Say how many lines in the entries below mention "avatar", with no other words.
(RECORDS SUPPLIED)
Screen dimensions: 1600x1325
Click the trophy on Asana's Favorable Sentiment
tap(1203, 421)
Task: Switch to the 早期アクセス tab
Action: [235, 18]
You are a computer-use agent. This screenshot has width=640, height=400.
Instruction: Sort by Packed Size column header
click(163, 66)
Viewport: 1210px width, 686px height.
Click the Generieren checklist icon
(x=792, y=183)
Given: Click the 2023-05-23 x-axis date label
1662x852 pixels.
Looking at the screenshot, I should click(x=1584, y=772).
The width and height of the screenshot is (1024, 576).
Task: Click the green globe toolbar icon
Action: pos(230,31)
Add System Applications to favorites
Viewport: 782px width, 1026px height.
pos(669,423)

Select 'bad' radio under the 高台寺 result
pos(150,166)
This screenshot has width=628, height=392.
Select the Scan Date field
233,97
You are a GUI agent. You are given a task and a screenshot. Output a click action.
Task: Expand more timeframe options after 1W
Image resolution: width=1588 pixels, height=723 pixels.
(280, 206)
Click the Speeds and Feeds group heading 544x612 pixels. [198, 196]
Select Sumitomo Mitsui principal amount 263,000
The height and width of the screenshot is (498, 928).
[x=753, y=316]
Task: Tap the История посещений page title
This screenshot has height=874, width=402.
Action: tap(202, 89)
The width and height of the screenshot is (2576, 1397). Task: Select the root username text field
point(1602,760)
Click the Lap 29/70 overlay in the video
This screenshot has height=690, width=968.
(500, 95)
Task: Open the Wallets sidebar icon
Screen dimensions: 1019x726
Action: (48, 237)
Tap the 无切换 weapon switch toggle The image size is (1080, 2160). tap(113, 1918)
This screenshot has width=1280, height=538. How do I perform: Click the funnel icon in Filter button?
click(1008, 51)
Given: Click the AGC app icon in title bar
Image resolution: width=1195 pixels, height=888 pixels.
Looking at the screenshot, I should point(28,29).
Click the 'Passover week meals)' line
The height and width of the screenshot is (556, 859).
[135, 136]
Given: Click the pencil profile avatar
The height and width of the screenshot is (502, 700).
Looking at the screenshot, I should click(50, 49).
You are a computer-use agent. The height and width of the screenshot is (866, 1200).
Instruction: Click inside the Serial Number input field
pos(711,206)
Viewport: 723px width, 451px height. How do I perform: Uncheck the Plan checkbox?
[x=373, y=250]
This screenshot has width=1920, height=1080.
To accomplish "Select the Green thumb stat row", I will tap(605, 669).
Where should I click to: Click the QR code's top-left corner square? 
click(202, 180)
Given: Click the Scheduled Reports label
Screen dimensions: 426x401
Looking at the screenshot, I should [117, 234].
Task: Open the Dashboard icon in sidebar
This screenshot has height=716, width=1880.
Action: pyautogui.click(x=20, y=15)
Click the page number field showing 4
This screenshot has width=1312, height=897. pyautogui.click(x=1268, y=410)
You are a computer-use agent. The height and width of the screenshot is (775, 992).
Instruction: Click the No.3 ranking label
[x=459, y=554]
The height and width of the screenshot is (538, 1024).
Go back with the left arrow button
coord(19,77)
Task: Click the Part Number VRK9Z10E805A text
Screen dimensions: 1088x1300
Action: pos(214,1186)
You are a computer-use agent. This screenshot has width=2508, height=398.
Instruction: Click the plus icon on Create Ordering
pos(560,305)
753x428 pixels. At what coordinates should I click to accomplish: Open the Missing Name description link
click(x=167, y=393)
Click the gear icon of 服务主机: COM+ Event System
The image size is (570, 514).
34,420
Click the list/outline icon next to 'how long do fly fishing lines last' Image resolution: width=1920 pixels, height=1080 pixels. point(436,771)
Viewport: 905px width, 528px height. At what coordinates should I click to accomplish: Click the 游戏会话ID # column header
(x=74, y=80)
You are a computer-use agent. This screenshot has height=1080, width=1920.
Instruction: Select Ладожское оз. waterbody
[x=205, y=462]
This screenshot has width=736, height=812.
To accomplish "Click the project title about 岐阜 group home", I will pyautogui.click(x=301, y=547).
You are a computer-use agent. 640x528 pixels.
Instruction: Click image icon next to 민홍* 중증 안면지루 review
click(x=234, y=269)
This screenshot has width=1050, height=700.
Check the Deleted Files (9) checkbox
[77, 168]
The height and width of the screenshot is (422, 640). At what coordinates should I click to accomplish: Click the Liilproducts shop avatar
(End RECORDS SUPPLIED)
## TASK SOLUTION
2